*** SUPPLIED DATA ***
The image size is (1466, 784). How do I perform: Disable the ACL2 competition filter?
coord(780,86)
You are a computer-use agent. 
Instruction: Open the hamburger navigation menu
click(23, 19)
*** End of SUPPLIED DATA ***
*** SUPPLIED DATA ***
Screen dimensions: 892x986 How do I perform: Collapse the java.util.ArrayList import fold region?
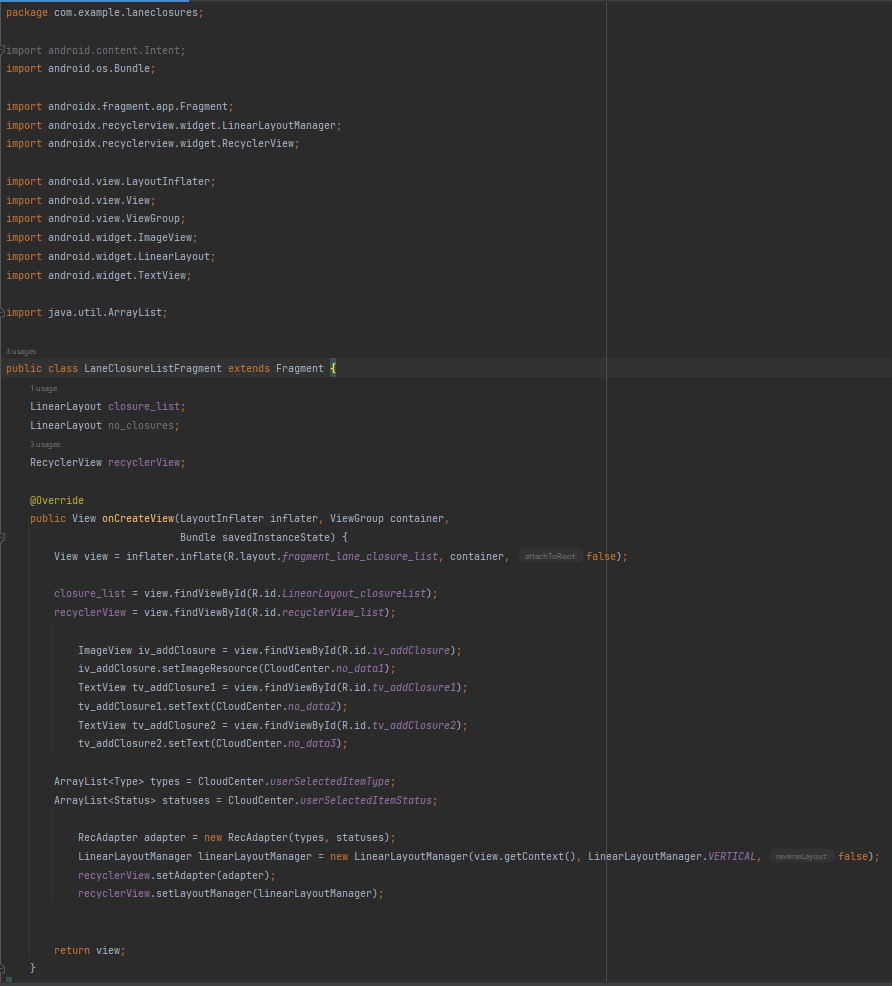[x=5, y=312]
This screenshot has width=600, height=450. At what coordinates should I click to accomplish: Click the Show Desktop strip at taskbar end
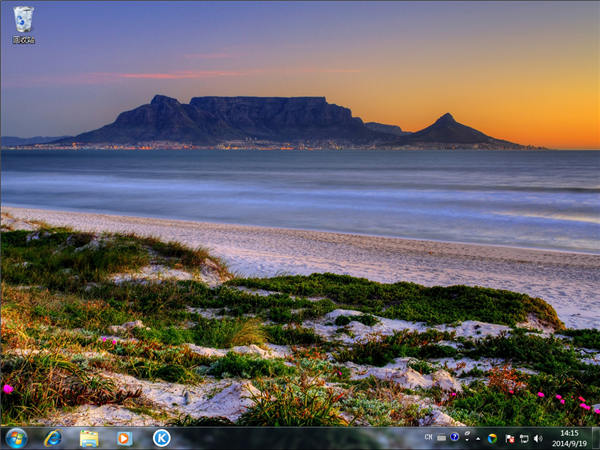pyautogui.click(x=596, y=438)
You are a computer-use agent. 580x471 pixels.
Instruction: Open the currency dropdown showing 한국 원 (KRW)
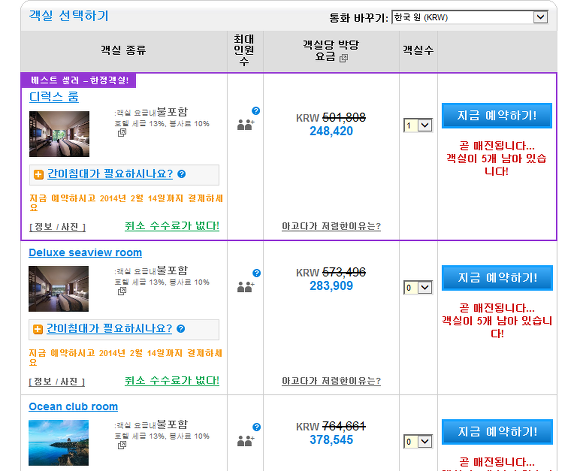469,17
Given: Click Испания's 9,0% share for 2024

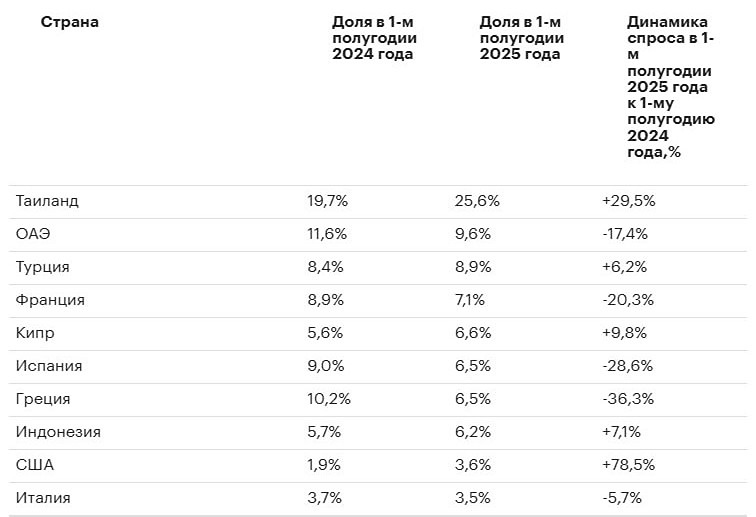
*** End of SUPPLIED DATA ***
→ ABOUT THIS TASK:
Go through the material above line by line and state how many lines contain "agent". Give only the number.

→ EXERCISE RESPONSE:
2